Unlike control mice that didn't appear to fashion any new cardiomyocytes, animals dosed with thymosin β4 made some of the cells, the team reports online today in Nature. The cells infiltrated the damaged zone left by the simulated heart attack and meshed with other cardiomyocytes physically and electrically, allowing them to beat. They also seemed to prevent some of the damage that can result from a heart attack. Magnetic resonance imaging scans showed that the hearts of mice that had received thymosin β4 had smaller scars and were able to pump more blood with each contraction than were the hearts of untreated rodents. "Having a resident source of cells that might repair muscle and blood vessels is important," Riley says.
Because thymosin β4 wasn't very efficient—less than 1% of the progenitor cells transformed into cardiomyocytes—the researchers are trying to identify other, more potent molecules. Drugs that prod progenitor cells to create new muscle might benefit patients who have suffered heart attacks.

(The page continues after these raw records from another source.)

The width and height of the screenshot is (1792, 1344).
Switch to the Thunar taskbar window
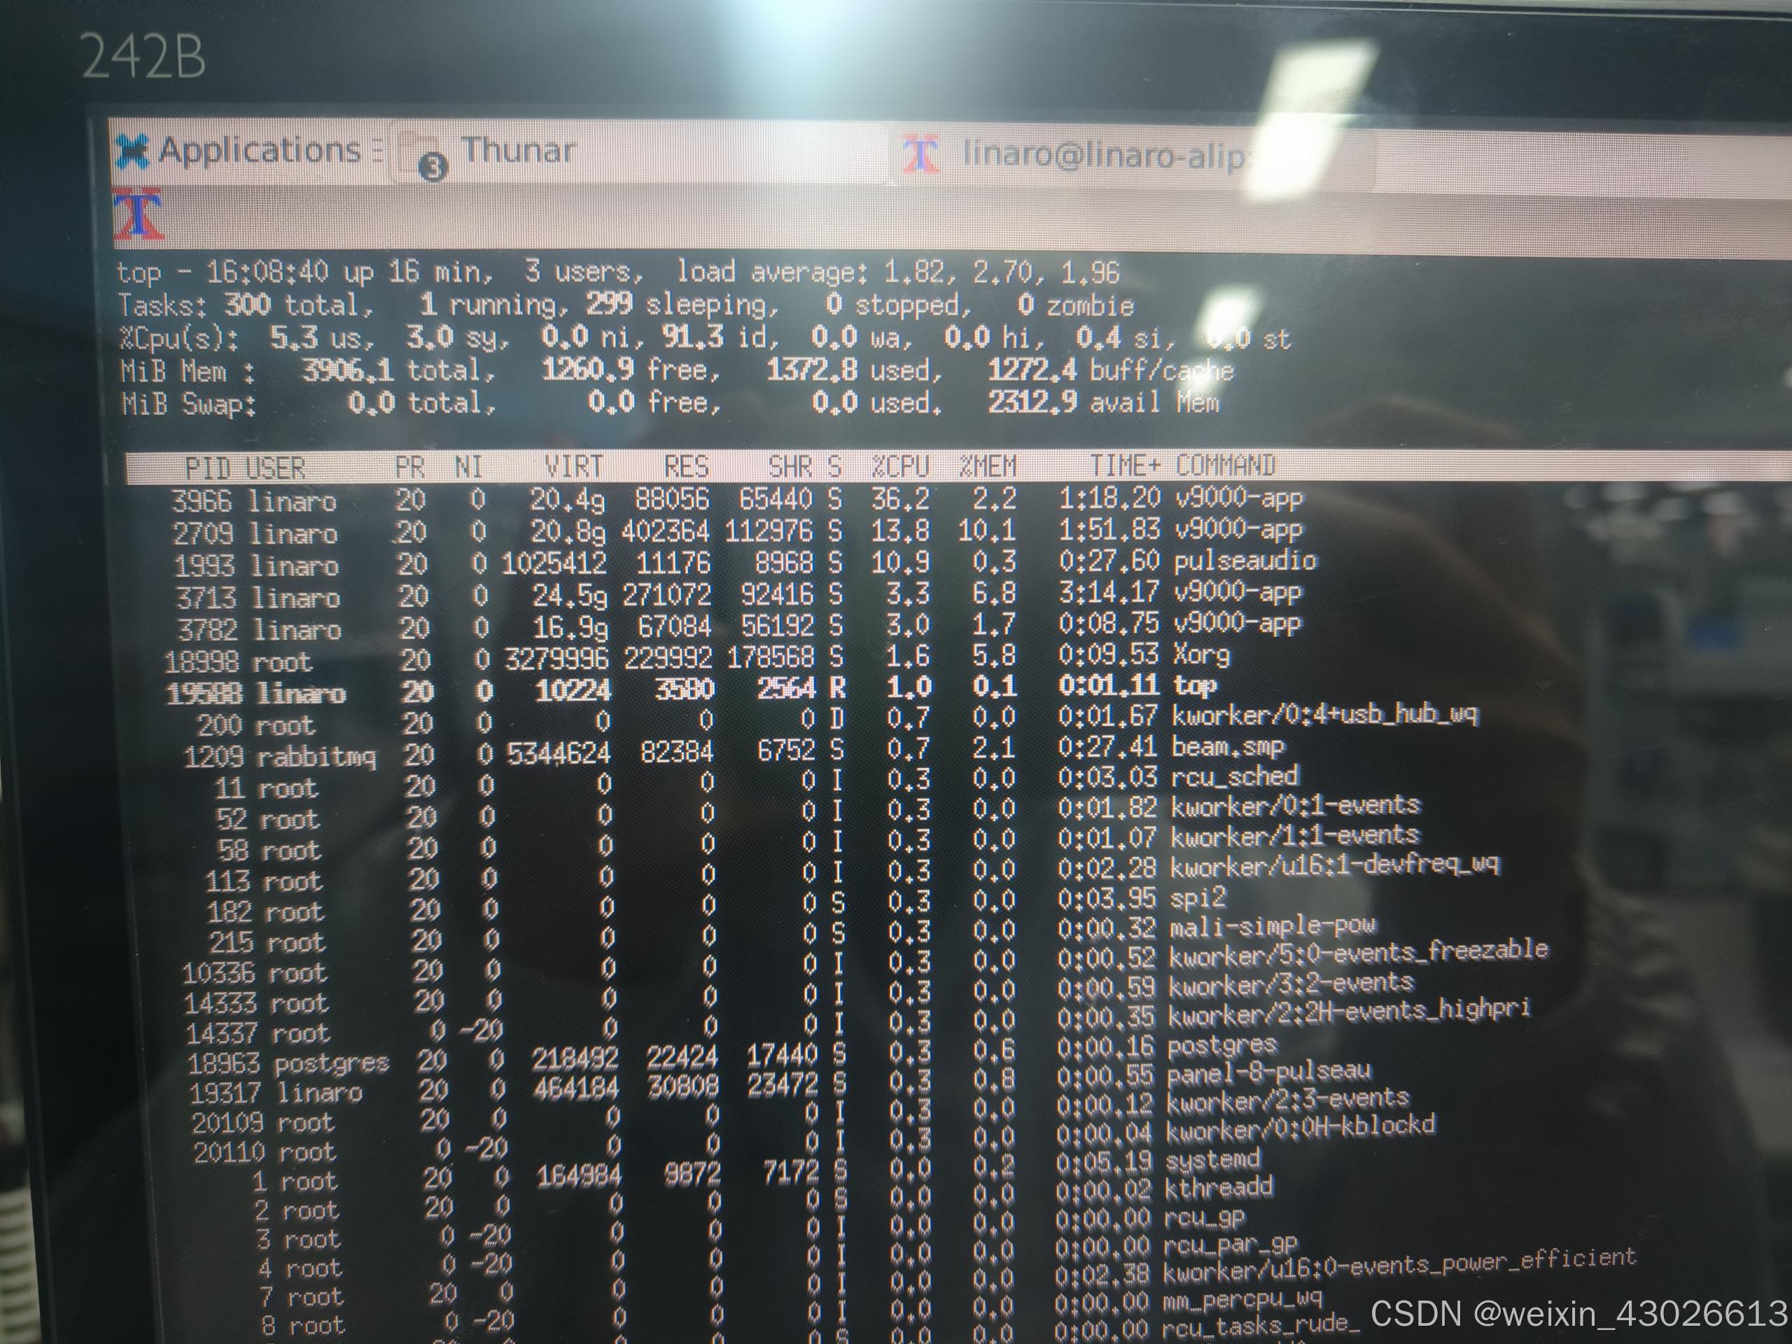(x=518, y=151)
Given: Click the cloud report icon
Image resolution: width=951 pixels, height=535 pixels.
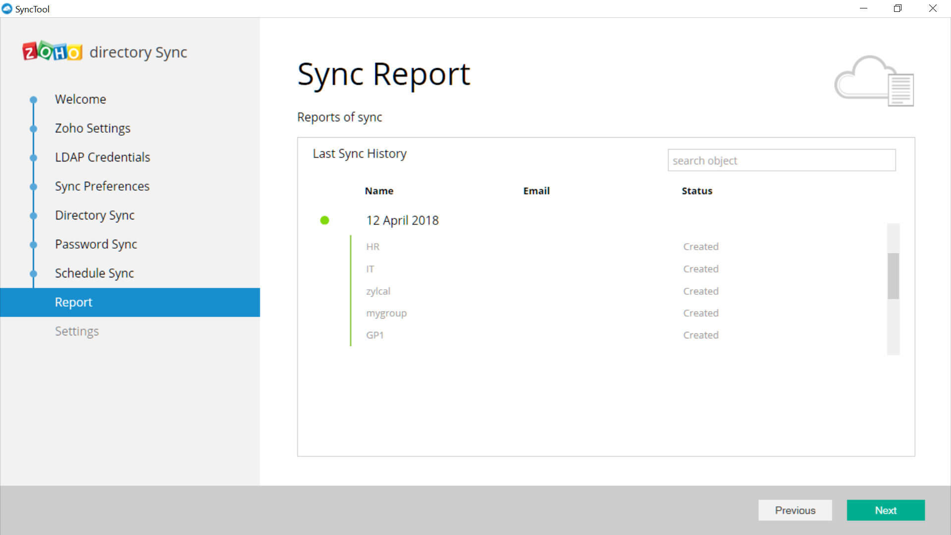Looking at the screenshot, I should pos(874,81).
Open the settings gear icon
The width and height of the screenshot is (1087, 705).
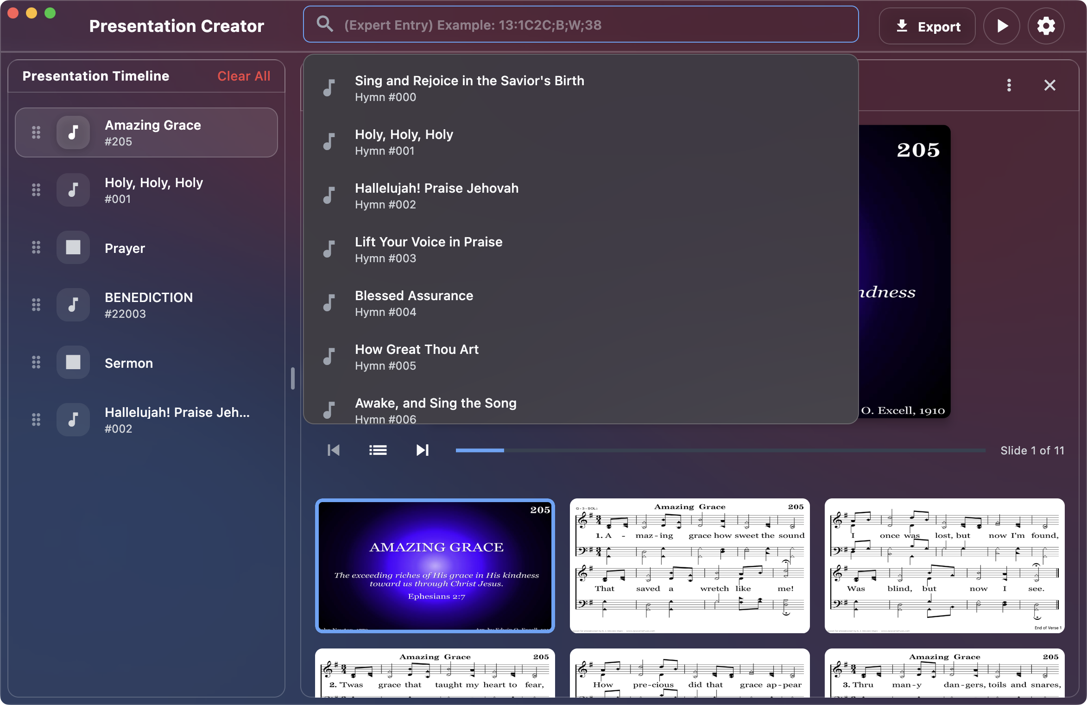[x=1046, y=25]
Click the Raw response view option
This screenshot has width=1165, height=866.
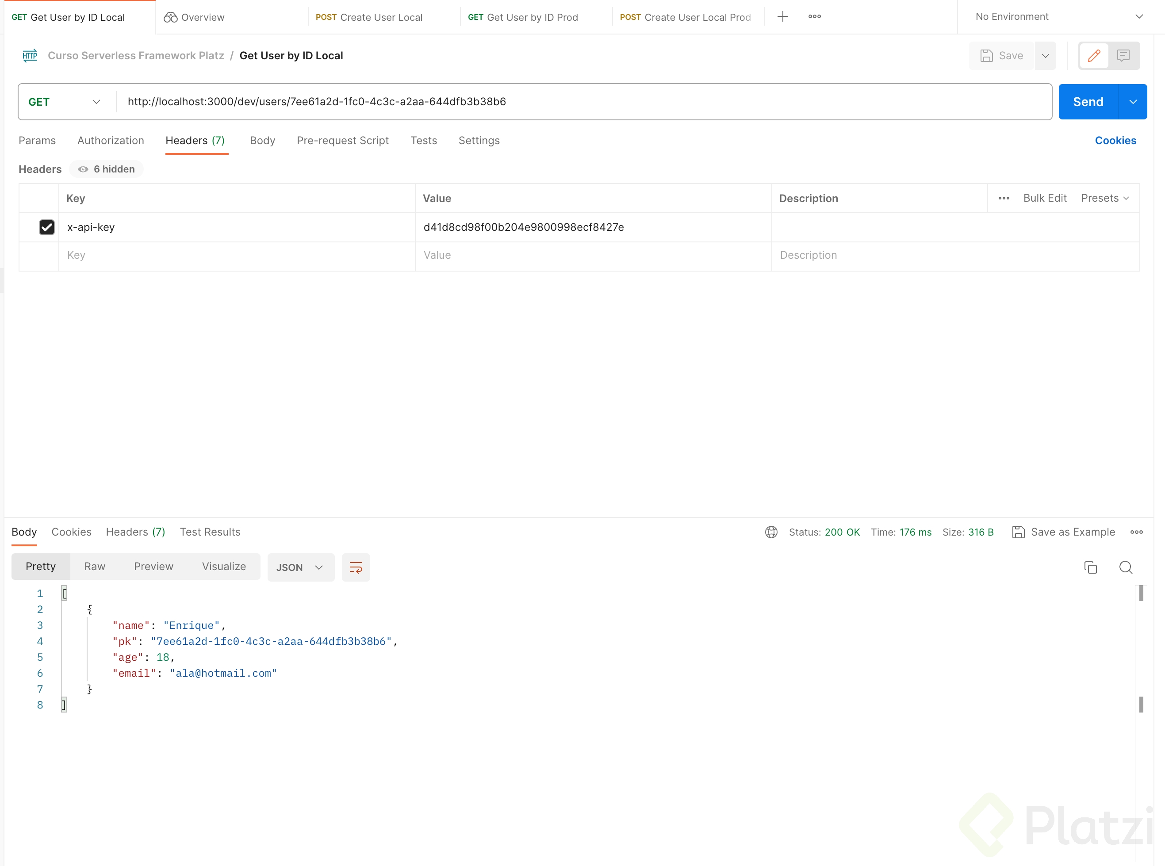(94, 566)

But they might work better if patients took the drug preventively, to prime the progenitor cells for action, Riley says. He envisions that people who are susceptible to heart attacks, perhaps because they have high cholesterol and other risk factors, would take regular doses, keeping their progenitor cells in a state of readiness.
The study "provides strong evidence that there is a population of cells from the epicardium that can turn into new muscle," Srivastava says. "The real question is how robust is the process [of cell transformation] and how can it be improved." He recommends that researchers also investigate whether the cells can rebuild cardiac muscle during heart failure, a condition that afflicts some 5 million U.S residents and causes the organ to progressively weaken.